There is no denying the fact that our nation suffers from a substance abuse problem, especially when it comes to opiate addiction. In 2019, the U.S. Health and Human Services agency estimated there were more than 10 million people age 12 and older abusing opioids, including 9.7 million who were misusing prescription pain relievers and 745,000 people using heroin. Between 2016 and 2019, our government spent $9 billion in taxpayer money to help states, tribes and local communities fight the opioid crisis.

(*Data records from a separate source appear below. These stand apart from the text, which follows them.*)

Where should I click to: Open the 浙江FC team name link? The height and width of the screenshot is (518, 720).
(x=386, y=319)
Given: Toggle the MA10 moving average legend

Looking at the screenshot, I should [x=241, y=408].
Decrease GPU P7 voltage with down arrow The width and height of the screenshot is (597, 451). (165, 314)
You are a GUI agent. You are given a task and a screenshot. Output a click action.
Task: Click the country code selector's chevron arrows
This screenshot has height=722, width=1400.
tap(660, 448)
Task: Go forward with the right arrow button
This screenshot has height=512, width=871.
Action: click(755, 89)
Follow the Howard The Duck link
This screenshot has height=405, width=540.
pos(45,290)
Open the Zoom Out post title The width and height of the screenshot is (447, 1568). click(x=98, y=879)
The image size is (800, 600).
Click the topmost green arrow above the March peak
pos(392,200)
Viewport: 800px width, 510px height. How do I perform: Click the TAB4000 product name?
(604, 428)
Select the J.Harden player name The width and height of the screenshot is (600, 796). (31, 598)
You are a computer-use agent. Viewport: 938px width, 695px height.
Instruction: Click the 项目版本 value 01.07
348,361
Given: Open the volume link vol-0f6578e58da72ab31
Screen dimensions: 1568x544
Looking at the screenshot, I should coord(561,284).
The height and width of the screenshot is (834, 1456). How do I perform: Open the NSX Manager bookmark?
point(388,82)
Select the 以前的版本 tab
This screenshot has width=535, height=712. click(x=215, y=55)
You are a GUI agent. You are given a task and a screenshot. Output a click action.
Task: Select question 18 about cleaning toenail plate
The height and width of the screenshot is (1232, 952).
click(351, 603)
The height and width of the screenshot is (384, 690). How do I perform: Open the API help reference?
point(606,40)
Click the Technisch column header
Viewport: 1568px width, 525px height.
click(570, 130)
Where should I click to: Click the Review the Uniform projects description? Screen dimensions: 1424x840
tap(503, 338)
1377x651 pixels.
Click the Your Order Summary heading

And, by all accounts, the COVID-19 pandemic has only increased our country’s drug addiction crisis. A retroactive study published in JAMA Psychiatry in December 2020, which used data from the National Emergency Medical Services Information System’s 10,000 emergency medical agencies in 47 states, showed drug overdoses during the pandemic, specifically in May 2020, were more than double the rates in May 2018 and May 2019.
The folks leading the charge against the Discover Recovery drug recovery center seem to believe there are no drug addicts living, working or going to school in the Camas community. They worry about recovering addicts being near school children, yet don’t seem to take into account the fact that recovering addicts are everywhere. They attend Alcoholics Anonymous and Narcotics Anonymous meetings in our local churches. Recovering addicts — and addicts who have not yet sought treatment for their disorder — are all around us. They are our neighbors, coworkers, family members, friends, doctors, lawyers, children’s teachers, food servers, counselors, pastors, local journalists, construction workers, you-name-it. No neighborhood in this country is immune to drug and alcohol addiction.
And for anyone still thinking substance abuse disorders are something that only impact “other people,” we have some bad news for you: the rates of heroin and other opiate addiction have not only skyrocketed over the past decade, they’ve landed smack dab in the suburbs.
As one journalist for Modern Healthcare magazine noted in a 2017 article, “Strung out in suburbia: Opioid drug crisis hits the suburbs,” the drug crisis “has grown exponentially in big city suburbs in recent years. Areas once thought immune find themselves subjected to the same societal issues that were traditionally associated with hollowed-out urban centers or economically devastated exurbs.”